- Problem requirements
Output the records that follow exactly as they are written.

- Source data
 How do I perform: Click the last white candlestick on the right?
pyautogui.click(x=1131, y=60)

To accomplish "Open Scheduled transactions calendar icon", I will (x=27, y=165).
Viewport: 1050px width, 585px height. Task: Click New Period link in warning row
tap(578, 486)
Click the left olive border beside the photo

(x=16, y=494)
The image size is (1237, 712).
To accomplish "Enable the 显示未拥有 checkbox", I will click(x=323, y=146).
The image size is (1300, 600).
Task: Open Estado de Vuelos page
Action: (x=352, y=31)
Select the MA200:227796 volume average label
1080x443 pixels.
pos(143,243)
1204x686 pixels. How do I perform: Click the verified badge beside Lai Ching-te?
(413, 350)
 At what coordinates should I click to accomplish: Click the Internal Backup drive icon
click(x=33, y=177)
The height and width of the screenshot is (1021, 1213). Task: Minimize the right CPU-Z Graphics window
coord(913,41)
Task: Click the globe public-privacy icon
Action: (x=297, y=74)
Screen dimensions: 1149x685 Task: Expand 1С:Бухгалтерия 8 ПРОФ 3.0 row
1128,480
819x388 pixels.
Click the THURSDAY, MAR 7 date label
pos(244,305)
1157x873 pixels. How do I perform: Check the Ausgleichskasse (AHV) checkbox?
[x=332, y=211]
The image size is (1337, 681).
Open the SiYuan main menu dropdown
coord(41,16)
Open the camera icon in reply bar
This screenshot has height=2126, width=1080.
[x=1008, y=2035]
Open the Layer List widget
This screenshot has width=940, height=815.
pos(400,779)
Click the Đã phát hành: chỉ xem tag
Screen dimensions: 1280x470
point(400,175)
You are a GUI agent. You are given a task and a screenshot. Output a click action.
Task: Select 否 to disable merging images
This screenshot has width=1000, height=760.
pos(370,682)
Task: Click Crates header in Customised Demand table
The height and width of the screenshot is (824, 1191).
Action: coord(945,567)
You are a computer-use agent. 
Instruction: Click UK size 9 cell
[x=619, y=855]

- Answer to the problem
 How do I perform: Click the last white candlestick on the right?
pyautogui.click(x=1131, y=60)

To accomplish "Open Scheduled transactions calendar icon", I will (x=27, y=165).
Viewport: 1050px width, 585px height. Task: Click New Period link in warning row
tap(578, 486)
Click the left olive border beside the photo

(x=16, y=494)
The image size is (1237, 712).
To accomplish "Enable the 显示未拥有 checkbox", I will click(x=323, y=146).
The image size is (1300, 600).
Task: Open Estado de Vuelos page
Action: (x=352, y=31)
Select the MA200:227796 volume average label
1080x443 pixels.
pos(143,243)
1204x686 pixels. How do I perform: Click the verified badge beside Lai Ching-te?
(413, 350)
 At what coordinates should I click to accomplish: Click the Internal Backup drive icon
click(x=33, y=177)
The height and width of the screenshot is (1021, 1213). Task: Minimize the right CPU-Z Graphics window
coord(913,41)
Task: Click the globe public-privacy icon
Action: (x=297, y=74)
Screen dimensions: 1149x685 Task: Expand 1С:Бухгалтерия 8 ПРОФ 3.0 row
1128,480
819x388 pixels.
Click the THURSDAY, MAR 7 date label
pos(244,305)
1157x873 pixels. How do I perform: Check the Ausgleichskasse (AHV) checkbox?
[x=332, y=211]
The image size is (1337, 681).
Open the SiYuan main menu dropdown
coord(41,16)
Open the camera icon in reply bar
This screenshot has height=2126, width=1080.
[x=1008, y=2035]
Open the Layer List widget
This screenshot has width=940, height=815.
pos(400,779)
Click the Đã phát hành: chỉ xem tag
Screen dimensions: 1280x470
point(400,175)
You are a GUI agent. You are given a task and a screenshot. Output a click action.
Task: Select 否 to disable merging images
This screenshot has width=1000, height=760.
pos(370,682)
Task: Click Crates header in Customised Demand table
The height and width of the screenshot is (824, 1191).
Action: coord(945,567)
You are a computer-use agent. 
Instruction: Click UK size 9 cell
[x=619, y=855]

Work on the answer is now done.